▶ _Your instructions_
Return each record exactly as it appears, so that nothing is dropped or altered.

▶ _Supplied records_
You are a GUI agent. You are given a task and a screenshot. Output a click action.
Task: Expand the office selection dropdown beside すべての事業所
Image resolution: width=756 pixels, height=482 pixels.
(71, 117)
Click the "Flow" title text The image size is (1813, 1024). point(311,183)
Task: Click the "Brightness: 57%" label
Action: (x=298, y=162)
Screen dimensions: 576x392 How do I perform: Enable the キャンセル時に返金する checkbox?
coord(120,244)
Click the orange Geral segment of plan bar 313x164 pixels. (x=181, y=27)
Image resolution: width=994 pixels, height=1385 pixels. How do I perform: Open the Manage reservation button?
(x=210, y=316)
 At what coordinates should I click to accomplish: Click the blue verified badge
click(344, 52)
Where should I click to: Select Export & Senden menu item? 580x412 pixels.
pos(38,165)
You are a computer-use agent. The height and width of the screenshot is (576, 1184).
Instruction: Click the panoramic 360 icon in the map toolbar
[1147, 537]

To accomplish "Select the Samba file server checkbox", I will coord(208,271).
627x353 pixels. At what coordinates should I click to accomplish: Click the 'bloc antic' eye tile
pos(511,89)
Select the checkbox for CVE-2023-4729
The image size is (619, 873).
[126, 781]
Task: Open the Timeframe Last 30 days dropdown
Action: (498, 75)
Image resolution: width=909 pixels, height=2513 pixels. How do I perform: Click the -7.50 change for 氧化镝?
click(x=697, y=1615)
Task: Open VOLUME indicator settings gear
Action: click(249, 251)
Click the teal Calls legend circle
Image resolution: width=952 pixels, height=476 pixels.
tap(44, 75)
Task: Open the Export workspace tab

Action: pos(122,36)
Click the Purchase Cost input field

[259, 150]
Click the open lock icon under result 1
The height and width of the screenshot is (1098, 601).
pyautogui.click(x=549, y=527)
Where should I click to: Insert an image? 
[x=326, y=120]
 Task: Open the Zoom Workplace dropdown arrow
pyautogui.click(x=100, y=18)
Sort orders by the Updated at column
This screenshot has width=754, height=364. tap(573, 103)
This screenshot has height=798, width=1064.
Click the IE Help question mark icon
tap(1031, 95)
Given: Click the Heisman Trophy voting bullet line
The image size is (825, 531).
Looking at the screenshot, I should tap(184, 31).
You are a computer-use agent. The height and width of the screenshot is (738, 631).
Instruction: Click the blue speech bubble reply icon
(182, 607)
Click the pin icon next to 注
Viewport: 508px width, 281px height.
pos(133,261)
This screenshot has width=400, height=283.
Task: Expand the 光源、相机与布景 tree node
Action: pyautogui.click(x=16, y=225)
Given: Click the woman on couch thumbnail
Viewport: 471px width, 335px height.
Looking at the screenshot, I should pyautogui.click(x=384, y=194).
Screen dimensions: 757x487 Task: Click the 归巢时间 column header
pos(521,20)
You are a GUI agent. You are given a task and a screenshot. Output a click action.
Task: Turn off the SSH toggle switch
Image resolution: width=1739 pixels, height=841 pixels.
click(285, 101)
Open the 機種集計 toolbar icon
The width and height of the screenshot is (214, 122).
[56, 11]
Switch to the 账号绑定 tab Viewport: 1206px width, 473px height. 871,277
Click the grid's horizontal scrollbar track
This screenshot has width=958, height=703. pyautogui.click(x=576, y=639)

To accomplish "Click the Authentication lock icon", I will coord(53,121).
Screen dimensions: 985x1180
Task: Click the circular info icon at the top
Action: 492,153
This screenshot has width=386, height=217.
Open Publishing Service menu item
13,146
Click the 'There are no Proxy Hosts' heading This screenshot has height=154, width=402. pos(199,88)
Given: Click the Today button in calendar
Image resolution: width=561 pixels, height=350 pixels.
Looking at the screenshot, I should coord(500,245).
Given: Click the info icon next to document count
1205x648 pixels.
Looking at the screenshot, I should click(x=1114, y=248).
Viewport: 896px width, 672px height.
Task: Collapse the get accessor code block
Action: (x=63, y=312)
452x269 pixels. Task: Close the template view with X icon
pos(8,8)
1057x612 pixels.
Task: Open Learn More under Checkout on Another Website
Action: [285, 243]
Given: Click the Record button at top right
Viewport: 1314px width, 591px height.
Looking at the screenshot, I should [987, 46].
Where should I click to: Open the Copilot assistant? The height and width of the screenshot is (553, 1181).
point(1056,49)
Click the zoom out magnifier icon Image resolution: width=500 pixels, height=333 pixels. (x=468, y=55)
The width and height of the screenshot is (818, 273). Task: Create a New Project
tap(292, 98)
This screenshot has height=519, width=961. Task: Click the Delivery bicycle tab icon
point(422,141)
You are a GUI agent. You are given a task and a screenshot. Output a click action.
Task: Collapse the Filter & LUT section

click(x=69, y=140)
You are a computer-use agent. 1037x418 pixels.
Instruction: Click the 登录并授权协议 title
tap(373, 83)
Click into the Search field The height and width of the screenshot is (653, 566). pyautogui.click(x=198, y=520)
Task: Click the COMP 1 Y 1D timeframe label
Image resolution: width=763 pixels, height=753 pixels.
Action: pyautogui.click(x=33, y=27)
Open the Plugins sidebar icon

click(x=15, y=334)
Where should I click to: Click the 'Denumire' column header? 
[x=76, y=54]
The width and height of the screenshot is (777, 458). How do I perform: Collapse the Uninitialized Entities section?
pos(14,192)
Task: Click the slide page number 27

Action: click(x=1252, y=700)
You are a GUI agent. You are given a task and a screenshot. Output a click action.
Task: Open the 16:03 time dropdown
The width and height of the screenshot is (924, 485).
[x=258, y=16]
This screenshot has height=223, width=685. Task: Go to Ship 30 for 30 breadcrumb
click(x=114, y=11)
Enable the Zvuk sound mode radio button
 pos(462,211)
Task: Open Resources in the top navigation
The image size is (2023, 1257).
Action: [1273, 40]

▶ _Solution for this problem_
You are a GUI agent. You are given a task and a screenshot. Output a click action.
Task: Expand the office selection dropdown beside すべての事業所
Image resolution: width=756 pixels, height=482 pixels.
(71, 117)
Click the "Flow" title text The image size is (1813, 1024). point(311,183)
Task: Click the "Brightness: 57%" label
Action: (x=298, y=162)
Screen dimensions: 576x392 How do I perform: Enable the キャンセル時に返金する checkbox?
coord(120,244)
Click the orange Geral segment of plan bar 313x164 pixels. (x=181, y=27)
Image resolution: width=994 pixels, height=1385 pixels. How do I perform: Open the Manage reservation button?
(x=210, y=316)
 At what coordinates should I click to accomplish: Click the blue verified badge
click(344, 52)
Where should I click to: Select Export & Senden menu item? 580x412 pixels.
pos(38,165)
You are a computer-use agent. The height and width of the screenshot is (576, 1184).
Instruction: Click the panoramic 360 icon in the map toolbar
[1147, 537]

To accomplish "Select the Samba file server checkbox", I will coord(208,271).
627x353 pixels. At what coordinates should I click to accomplish: Click the 'bloc antic' eye tile
pos(511,89)
Select the checkbox for CVE-2023-4729
The image size is (619, 873).
[126, 781]
Task: Open the Timeframe Last 30 days dropdown
Action: (498, 75)
Image resolution: width=909 pixels, height=2513 pixels. How do I perform: Click the -7.50 change for 氧化镝?
click(x=697, y=1615)
Task: Open VOLUME indicator settings gear
Action: click(249, 251)
Click the teal Calls legend circle
Image resolution: width=952 pixels, height=476 pixels.
tap(44, 75)
Task: Open the Export workspace tab

Action: pos(122,36)
Click the Purchase Cost input field

[259, 150]
Click the open lock icon under result 1
The height and width of the screenshot is (1098, 601).
pyautogui.click(x=549, y=527)
Where should I click to: Insert an image? 
[x=326, y=120]
 Task: Open the Zoom Workplace dropdown arrow
pyautogui.click(x=100, y=18)
Sort orders by the Updated at column
This screenshot has width=754, height=364. tap(573, 103)
This screenshot has height=798, width=1064.
Click the IE Help question mark icon
tap(1031, 95)
Given: Click the Heisman Trophy voting bullet line
The image size is (825, 531).
Looking at the screenshot, I should tap(184, 31).
You are a computer-use agent. The height and width of the screenshot is (738, 631).
Instruction: Click the blue speech bubble reply icon
(182, 607)
Click the pin icon next to 注
Viewport: 508px width, 281px height.
pos(133,261)
This screenshot has width=400, height=283.
Task: Expand the 光源、相机与布景 tree node
Action: pyautogui.click(x=16, y=225)
Given: Click the woman on couch thumbnail
Viewport: 471px width, 335px height.
Looking at the screenshot, I should pyautogui.click(x=384, y=194).
Screen dimensions: 757x487 Task: Click the 归巢时间 column header
pos(521,20)
You are a GUI agent. You are given a task and a screenshot. Output a click action.
Task: Turn off the SSH toggle switch
Image resolution: width=1739 pixels, height=841 pixels.
click(285, 101)
Open the 機種集計 toolbar icon
The width and height of the screenshot is (214, 122).
[56, 11]
Switch to the 账号绑定 tab Viewport: 1206px width, 473px height. 871,277
Click the grid's horizontal scrollbar track
This screenshot has width=958, height=703. pyautogui.click(x=576, y=639)

To accomplish "Click the Authentication lock icon", I will coord(53,121).
Screen dimensions: 985x1180
Task: Click the circular info icon at the top
Action: 492,153
This screenshot has width=386, height=217.
Open Publishing Service menu item
13,146
Click the 'There are no Proxy Hosts' heading This screenshot has height=154, width=402. pos(199,88)
Given: Click the Today button in calendar
Image resolution: width=561 pixels, height=350 pixels.
Looking at the screenshot, I should coord(500,245).
Given: Click the info icon next to document count
1205x648 pixels.
Looking at the screenshot, I should click(x=1114, y=248).
Viewport: 896px width, 672px height.
Task: Collapse the get accessor code block
Action: (x=63, y=312)
452x269 pixels. Task: Close the template view with X icon
pos(8,8)
1057x612 pixels.
Task: Open Learn More under Checkout on Another Website
Action: [285, 243]
Given: Click the Record button at top right
Viewport: 1314px width, 591px height.
Looking at the screenshot, I should [987, 46].
Where should I click to: Open the Copilot assistant? The height and width of the screenshot is (553, 1181).
point(1056,49)
Click the zoom out magnifier icon Image resolution: width=500 pixels, height=333 pixels. (x=468, y=55)
The width and height of the screenshot is (818, 273). Task: Create a New Project
tap(292, 98)
This screenshot has height=519, width=961. Task: Click the Delivery bicycle tab icon
point(422,141)
You are a GUI agent. You are given a task and a screenshot. Output a click action.
Task: Collapse the Filter & LUT section

click(x=69, y=140)
You are a computer-use agent. 1037x418 pixels.
Instruction: Click the 登录并授权协议 title
tap(373, 83)
Click into the Search field The height and width of the screenshot is (653, 566). pyautogui.click(x=198, y=520)
Task: Click the COMP 1 Y 1D timeframe label
Image resolution: width=763 pixels, height=753 pixels.
Action: pyautogui.click(x=33, y=27)
Open the Plugins sidebar icon

click(x=15, y=334)
Where should I click to: Click the 'Denumire' column header? 
[x=76, y=54]
The width and height of the screenshot is (777, 458). How do I perform: Collapse the Uninitialized Entities section?
pos(14,192)
Task: Click the slide page number 27

Action: click(x=1252, y=700)
You are a GUI agent. You are given a task and a screenshot. Output a click action.
Task: Open the 16:03 time dropdown
The width and height of the screenshot is (924, 485).
[x=258, y=16]
This screenshot has height=223, width=685. Task: Go to Ship 30 for 30 breadcrumb
click(x=114, y=11)
Enable the Zvuk sound mode radio button
 pos(462,211)
Task: Open Resources in the top navigation
The image size is (2023, 1257).
Action: [1273, 40]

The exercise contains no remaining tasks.